Cells communicate with the outside world through proteins anchored in their plasma membrane and hereto constantly adjust their plasma membrane (PM) proteome. In this adjustment process, removing proteins from the PM mainly occurs through clathrin-mediated endocytosis (CME). Mechanistically however, this essential process remains poorly understood in plants.

T-RexIn contrast to the previous belief that the mechanism of CME is highly conserved in all eukaryotes, a recent study from my group identified the TPLATE complex (TPC) as a novel adaptor complex regulating CME. The TPC is evolutionary retained in plants while lost, or non-functional anymore, in other eukaryotes. In the same study, we also show that both the TPC and the conserved Adaptor Protein 2 complex (AP-2) have overlapping but also independent functions in driving CME in plants, implying that plants use multiple ways to recognize membrane proteins (cargo) for internalization.
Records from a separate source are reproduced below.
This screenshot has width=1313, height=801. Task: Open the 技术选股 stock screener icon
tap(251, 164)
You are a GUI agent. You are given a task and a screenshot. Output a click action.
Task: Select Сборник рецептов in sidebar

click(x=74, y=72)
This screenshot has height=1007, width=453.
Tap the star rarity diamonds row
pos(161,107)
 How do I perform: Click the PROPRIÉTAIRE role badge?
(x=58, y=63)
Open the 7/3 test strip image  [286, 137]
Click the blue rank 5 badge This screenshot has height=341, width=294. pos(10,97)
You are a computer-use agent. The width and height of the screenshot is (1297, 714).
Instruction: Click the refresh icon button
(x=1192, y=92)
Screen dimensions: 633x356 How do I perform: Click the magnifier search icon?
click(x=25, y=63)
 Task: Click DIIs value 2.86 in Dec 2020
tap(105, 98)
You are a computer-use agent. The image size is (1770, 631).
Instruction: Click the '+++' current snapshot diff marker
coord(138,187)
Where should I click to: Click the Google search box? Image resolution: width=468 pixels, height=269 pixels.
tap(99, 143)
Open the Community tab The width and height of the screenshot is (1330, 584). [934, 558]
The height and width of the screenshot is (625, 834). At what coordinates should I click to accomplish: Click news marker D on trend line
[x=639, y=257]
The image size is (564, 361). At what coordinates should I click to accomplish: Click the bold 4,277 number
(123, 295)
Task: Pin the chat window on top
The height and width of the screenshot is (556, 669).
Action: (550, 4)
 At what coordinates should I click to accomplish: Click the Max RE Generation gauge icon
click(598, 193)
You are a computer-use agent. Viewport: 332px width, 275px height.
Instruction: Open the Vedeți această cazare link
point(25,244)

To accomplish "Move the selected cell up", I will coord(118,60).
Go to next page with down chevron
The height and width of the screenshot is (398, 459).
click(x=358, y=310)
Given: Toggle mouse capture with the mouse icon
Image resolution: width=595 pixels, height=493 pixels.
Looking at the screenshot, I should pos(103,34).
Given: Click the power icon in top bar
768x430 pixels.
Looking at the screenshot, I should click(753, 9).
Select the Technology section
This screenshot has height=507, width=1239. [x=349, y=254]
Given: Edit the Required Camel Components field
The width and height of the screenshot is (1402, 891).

The current project will use an integrative approach to unravel the early steps of CME in plants. Specifically, the focus lies on cargo recognition by the TPLATE complex and on the spatio-temporal dynamic PM recruitment of the TPC subunits versus other effectors of endocytosis. Next to that, novel tools will be developed to acutely disrupt TPC functioning which is required to monitor the immediate effects on endocytosis. Finally, the structural organization of the octameric TPC as well as the role of certain domains present in its subunits will be unravelled to gain insight into how this complex operates.

Answering these questions requires to combine state-of-the art proteomics with highly dynamic multi-color live cell imaging and structural biology, including protein crystallization and single particle structural EM analysis. The proteomics experiments will run in close collaboration with the labs of Prof. Geert De Jaeger (VIB/UGent) and Prof. Kris Gevaert (VIB/Ugent). The structural aspects of this project will run in close collaboration with the labs of Dr. Rouslan Efremov (VIB/VUB) and Prof. Savvas Savvides (VIB/UGent).

The overall objective is to gain a deep mechanistic insight into the developmentally essential process of CME in plants. This will enable to specifically modulate the abundance of plasma membrane proteins involved in nutrient uptake, toxin avoidance, cell wall formation but also hormone and defence responses. Understanding TPC-dependent CME will also provide insight into evolutionary aspects of endocytosis.